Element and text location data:
** start **

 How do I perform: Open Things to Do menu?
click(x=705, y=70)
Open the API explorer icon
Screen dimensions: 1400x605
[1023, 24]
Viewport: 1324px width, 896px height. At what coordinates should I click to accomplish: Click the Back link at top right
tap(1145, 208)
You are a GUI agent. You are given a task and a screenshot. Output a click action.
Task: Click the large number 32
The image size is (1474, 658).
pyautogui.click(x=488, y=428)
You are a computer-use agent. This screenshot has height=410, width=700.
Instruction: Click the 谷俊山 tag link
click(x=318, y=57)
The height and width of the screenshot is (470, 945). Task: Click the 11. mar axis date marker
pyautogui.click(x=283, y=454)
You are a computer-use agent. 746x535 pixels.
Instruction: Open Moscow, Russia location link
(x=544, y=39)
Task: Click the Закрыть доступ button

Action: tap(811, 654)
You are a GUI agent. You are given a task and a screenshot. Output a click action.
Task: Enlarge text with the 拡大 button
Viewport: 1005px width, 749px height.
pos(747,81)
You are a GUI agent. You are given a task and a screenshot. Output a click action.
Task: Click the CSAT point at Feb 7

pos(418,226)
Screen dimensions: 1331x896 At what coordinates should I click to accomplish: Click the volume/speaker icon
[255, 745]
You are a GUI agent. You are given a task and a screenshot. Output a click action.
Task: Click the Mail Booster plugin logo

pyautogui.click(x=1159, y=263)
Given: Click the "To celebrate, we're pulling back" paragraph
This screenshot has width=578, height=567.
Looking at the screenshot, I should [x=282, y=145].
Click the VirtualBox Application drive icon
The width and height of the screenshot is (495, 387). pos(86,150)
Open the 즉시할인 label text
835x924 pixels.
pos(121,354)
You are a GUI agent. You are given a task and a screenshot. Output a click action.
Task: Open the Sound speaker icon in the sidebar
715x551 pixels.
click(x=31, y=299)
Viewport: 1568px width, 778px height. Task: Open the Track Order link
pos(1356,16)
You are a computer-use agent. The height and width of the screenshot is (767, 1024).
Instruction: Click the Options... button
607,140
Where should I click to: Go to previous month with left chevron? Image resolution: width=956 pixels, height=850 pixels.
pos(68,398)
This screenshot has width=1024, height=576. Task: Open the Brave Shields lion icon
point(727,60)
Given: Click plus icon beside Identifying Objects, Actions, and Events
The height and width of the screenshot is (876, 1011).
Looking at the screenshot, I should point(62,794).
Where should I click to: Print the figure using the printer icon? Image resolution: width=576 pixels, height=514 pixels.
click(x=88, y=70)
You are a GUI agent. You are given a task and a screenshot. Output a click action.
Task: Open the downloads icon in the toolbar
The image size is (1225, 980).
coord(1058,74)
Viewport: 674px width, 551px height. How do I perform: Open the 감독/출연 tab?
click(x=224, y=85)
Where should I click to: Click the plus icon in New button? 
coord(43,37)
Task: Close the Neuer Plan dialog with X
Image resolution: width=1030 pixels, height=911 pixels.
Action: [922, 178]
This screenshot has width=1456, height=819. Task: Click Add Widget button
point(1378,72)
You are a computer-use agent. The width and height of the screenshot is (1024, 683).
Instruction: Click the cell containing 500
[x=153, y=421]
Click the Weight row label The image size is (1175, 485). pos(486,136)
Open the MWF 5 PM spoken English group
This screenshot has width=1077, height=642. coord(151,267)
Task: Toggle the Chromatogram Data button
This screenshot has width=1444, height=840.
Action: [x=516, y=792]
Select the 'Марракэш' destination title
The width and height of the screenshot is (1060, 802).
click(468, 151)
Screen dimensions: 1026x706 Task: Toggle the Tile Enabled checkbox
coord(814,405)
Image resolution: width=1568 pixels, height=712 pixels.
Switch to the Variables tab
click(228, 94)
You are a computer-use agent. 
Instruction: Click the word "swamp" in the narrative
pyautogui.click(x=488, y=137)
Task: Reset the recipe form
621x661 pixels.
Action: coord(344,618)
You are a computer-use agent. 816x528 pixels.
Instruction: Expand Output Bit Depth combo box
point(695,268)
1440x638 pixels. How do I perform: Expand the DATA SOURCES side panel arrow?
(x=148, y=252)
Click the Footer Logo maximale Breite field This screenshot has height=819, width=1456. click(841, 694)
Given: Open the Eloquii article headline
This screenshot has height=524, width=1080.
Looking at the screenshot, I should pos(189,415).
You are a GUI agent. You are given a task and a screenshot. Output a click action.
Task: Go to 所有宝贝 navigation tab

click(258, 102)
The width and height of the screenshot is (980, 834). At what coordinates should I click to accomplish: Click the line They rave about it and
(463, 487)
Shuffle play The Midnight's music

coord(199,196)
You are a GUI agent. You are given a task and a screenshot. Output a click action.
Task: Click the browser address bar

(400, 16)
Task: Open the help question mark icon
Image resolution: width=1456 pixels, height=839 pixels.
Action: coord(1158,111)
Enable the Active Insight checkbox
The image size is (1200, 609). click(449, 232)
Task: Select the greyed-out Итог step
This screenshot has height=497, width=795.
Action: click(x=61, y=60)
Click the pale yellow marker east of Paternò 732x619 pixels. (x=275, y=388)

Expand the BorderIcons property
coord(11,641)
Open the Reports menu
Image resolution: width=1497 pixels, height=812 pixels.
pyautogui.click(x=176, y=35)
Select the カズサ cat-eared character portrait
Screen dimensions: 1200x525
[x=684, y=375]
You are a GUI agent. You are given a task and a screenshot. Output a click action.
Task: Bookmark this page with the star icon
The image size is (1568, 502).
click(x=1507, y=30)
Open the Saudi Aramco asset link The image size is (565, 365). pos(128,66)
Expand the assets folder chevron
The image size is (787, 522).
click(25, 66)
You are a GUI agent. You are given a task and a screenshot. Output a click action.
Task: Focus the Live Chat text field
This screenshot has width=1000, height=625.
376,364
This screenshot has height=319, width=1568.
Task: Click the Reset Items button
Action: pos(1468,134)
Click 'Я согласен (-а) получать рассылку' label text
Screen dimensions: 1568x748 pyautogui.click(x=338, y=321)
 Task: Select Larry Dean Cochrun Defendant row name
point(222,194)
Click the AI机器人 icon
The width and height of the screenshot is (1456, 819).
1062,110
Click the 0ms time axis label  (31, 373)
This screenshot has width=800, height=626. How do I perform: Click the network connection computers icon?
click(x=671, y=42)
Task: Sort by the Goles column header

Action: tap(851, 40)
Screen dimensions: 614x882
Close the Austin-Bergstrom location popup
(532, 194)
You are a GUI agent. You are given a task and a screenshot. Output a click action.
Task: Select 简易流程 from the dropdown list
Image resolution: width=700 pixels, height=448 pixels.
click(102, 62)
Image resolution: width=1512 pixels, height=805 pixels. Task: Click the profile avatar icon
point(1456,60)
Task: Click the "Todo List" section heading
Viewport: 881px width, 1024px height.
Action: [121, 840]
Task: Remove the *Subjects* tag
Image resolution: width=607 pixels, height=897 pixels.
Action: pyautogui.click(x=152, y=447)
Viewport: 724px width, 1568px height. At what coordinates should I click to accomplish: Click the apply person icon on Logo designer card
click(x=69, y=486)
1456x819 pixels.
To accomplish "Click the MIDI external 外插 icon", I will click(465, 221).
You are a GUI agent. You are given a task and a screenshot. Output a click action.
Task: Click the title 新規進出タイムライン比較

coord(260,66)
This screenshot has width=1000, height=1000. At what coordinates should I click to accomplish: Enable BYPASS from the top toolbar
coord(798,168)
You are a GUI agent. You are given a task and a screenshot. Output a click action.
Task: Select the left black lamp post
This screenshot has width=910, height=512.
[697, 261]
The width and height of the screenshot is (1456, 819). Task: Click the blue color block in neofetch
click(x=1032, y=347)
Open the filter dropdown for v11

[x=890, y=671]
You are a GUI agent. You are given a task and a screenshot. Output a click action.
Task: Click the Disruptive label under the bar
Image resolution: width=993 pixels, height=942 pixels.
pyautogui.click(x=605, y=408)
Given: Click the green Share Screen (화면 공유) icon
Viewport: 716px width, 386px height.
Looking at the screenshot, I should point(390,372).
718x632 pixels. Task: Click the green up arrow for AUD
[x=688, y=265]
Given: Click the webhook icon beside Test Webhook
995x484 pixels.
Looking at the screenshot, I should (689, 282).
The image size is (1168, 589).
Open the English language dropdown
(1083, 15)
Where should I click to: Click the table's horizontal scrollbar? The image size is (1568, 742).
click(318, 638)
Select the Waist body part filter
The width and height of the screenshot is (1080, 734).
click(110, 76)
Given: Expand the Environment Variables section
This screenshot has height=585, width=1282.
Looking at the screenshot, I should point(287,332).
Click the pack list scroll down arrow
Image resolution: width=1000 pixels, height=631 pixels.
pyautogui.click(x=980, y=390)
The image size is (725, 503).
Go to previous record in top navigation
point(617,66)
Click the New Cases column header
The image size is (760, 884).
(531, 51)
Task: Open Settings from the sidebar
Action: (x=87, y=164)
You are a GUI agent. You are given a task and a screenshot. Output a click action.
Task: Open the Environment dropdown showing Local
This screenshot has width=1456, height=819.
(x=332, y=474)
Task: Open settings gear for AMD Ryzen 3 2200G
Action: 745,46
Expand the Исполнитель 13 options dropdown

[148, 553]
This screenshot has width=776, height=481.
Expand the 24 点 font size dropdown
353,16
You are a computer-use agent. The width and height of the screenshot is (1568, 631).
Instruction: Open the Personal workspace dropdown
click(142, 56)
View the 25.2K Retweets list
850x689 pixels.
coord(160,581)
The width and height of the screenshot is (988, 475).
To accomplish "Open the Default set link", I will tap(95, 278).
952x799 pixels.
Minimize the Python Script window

** end **

**Problem description**:
Convert the records, starting at the line containing "Task: Open the help question mark icon" and ending at the line containing "Action: [121, 840]", into a JSON list of strings with one string per line and blank lines omitted.

**Task result**:
[
  "Task: Open the help question mark icon",
  "Image resolution: width=1456 pixels, height=839 pixels.",
  "Action: coord(1158,111)",
  "Enable the Active Insight checkbox",
  "The image size is (1200, 609). click(449, 232)",
  "Task: Select the greyed-out Итог step",
  "This screenshot has height=497, width=795.",
  "Action: click(x=61, y=60)",
  "Click the pale yellow marker east of Paternò 732x619 pixels. (x=275, y=388)",
  "Expand the BorderIcons property",
  "coord(11,641)",
  "Open the Reports menu",
  "Image resolution: width=1497 pixels, height=812 pixels.",
  "pyautogui.click(x=176, y=35)",
  "Select the カズサ cat-eared character portrait",
  "Screen dimensions: 1200x525",
  "[x=684, y=375]",
  "You are a GUI agent. You are given a task and a screenshot. Output a click action.",
  "Task: Bookmark this page with the star icon",
  "The image size is (1568, 502).",
  "click(x=1507, y=30)",
  "Open the Saudi Aramco asset link The image size is (565, 365). pos(128,66)",
  "Expand the assets folder chevron",
  "The image size is (787, 522).",
  "click(25, 66)",
  "You are a GUI agent. You are given a task and a screenshot. Output a click action.",
  "Task: Focus the Live Chat text field",
  "This screenshot has width=1000, height=625.",
  "376,364",
  "This screenshot has height=319, width=1568.",
  "Task: Click the Reset Items button",
  "Action: pos(1468,134)",
  "Click 'Я согласен (-а) получать рассылку' label text",
  "Screen dimensions: 1568x748 pyautogui.click(x=338, y=321)",
  " Task: Select Larry Dean Cochrun Defendant row name",
  "point(222,194)",
  "Click the AI机器人 icon",
  "The width and height of the screenshot is (1456, 819).",
  "1062,110",
  "Click the 0ms time axis label  (31, 373)",
  "This screenshot has width=800, height=626. How do I perform: Click the network connection computers icon?",
  "click(x=671, y=42)",
  "Task: Sort by the Goles column header",
  "Action: tap(851, 40)",
  "Screen dimensions: 614x882",
  "Close the Austin-Bergstrom location popup",
  "(532, 194)",
  "You are a GUI agent. You are given a task and a screenshot. Output a click action.",
  "Task: Select 简易流程 from the dropdown list",
  "Image resolution: width=700 pixels, height=448 pixels.",
  "click(102, 62)",
  "Image resolution: width=1512 pixels, height=805 pixels. Task: Click the profile avatar icon",
  "point(1456,60)",
  "Task: Click the \"Todo List\" section heading",
  "Viewport: 881px width, 1024px height.",
  "Action: [121, 840]"
]